See this page for links to articles on OpEdNEws that articulate both sides on the issues in the middle east. It is the goal of OpEdNews to air opinions from both sides to stretch the envelope of discussion and communication. Hate statements are not accepted. Discussions of issues and new ideas for solutions are encouraged. .Currently, there is a movement afoot which claims that Hezbollah staged the massacre at Qana. According to this theory, there was a seven hour lapse between the Israeli air strike and the first report of the collapsed building that killed at least twenty-eight. "I can't say whether the house collapsed at 12 A.M. or at 8 A.M.," said Brigadier General Amir Eshel of the Israeli Defense Force. "According to foreign press reports, and this is one of the reports we are relying on, the house collapsed at 8 A.M. We do not have testimony regarding the time of the collapse. If the house collapsed at 12 A.M., it is difficult for me to believe that they waited eight hours to evacuate it."
This isn't too surprising. The Qana massacre has destroyed Israel's credibility with the world, something they couldn't afford to lose in this new conflagration with Arabs. It's ironic that a nation founded by people who escaped one holocaust is now attempting to deny one they've created.
The reality is occupier nations like Israel and the US have denied several holocausts. Here in America, we pretty up our own 19th Century holocaust against native people in this country with terms like "expansionism" and "manifest destiny". President Roosevelt knew Germany had death camps and that thousands in Europe were being murdered by the Nazi's. Yet, he was very reluctant to be involved in the war in Europe for fear of offending US corporate interests supplying the German regime. And now only sixty-five years later, we're denying the holocaust taking place in the Sudan because it's politically advantageous to do so. We denied the holocaust in Rwanda because there were no economic interests to be gained. And we allowed the situation in Somalia to fester into a giant wound. And while our government acknowledged these terrible crises superficially-they never denied these holocausts were actually taking place-- our denial was found in our utter lack of action in these areas.

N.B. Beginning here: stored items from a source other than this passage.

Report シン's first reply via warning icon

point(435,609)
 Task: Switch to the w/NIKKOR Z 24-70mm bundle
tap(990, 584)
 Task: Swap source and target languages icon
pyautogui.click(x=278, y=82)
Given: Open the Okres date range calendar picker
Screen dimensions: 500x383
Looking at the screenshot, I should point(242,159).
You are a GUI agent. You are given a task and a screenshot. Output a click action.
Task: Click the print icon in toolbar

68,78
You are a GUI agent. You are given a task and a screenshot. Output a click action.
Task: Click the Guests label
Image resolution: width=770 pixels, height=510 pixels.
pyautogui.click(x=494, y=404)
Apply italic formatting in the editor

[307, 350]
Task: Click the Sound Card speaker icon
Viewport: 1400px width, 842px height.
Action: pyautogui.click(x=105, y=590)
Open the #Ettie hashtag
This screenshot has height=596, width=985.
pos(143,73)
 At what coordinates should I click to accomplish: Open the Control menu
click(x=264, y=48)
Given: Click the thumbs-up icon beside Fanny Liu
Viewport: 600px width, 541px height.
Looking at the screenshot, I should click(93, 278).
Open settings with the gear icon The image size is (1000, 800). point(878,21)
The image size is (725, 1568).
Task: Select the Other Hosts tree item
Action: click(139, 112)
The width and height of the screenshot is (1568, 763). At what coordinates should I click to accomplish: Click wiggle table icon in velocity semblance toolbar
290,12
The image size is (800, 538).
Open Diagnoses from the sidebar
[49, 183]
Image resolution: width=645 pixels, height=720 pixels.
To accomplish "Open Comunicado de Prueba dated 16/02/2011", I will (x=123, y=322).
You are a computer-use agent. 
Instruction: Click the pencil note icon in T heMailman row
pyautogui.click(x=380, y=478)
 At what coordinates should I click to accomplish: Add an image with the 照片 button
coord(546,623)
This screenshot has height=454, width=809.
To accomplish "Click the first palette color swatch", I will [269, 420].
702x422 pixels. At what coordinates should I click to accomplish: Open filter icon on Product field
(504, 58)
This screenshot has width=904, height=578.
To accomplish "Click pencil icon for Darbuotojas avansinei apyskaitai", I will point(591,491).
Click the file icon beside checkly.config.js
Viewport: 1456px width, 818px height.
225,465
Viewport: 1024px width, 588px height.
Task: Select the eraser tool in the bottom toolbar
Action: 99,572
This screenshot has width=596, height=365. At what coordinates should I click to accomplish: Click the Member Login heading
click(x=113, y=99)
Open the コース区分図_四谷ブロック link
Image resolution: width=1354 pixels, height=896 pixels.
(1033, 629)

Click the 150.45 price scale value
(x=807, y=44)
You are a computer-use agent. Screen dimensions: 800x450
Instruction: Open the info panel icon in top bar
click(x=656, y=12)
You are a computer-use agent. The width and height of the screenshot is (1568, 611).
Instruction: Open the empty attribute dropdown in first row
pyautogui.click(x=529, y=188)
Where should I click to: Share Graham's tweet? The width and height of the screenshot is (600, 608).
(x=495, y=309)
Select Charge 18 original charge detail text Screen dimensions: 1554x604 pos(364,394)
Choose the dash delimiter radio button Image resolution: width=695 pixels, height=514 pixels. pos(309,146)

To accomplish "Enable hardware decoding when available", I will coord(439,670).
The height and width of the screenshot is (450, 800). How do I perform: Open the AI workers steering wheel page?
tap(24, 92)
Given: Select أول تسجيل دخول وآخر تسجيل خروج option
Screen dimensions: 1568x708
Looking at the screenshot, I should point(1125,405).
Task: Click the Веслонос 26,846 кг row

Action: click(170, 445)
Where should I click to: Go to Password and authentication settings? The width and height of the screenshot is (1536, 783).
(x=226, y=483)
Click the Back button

Israel isn't far behind. Thousands of Arabs have died over the last sixty years because of the brutal contempt of Israel's hierarchy towards their regional neighbors. And while Israel sides with the US in the so-called war on terror, Israel denies its own history of terrorism against Arab states that only stopped once the UN drew a border on paper in 1948 demarcating the new country from the areas surrounding it. Of course, Israel experienced a great deal of violence after that from Arab terrorists herself. However, that's what happens when the independence of particular peoples is compromised by an unwelcome, adversarial and occupying nation.
Instead of asking if Hezbollah staged a massacre, perhaps we need to ask what we've learned from holocausts that we know have occurred. The answer is not much, I'm afraid. Even though what we term a holocaust denier doesn't fit the above description, people continue to live in denial about Israel and how she came into being and her constant battle with the Arab people. Sixty-four percent of the American population still believes Saddam Hussein had something to do with 9/11 and forty-six percent still believe Iraq has WMD's.
One can debate whether or not holocausts actually happened all they want to. But it's a wasteful enterprise. Until every human fully accepts the reality of our own
propensity to commit such heinous acts, and the responsibility we all have to resist that propensity, those acts will occur over and over again.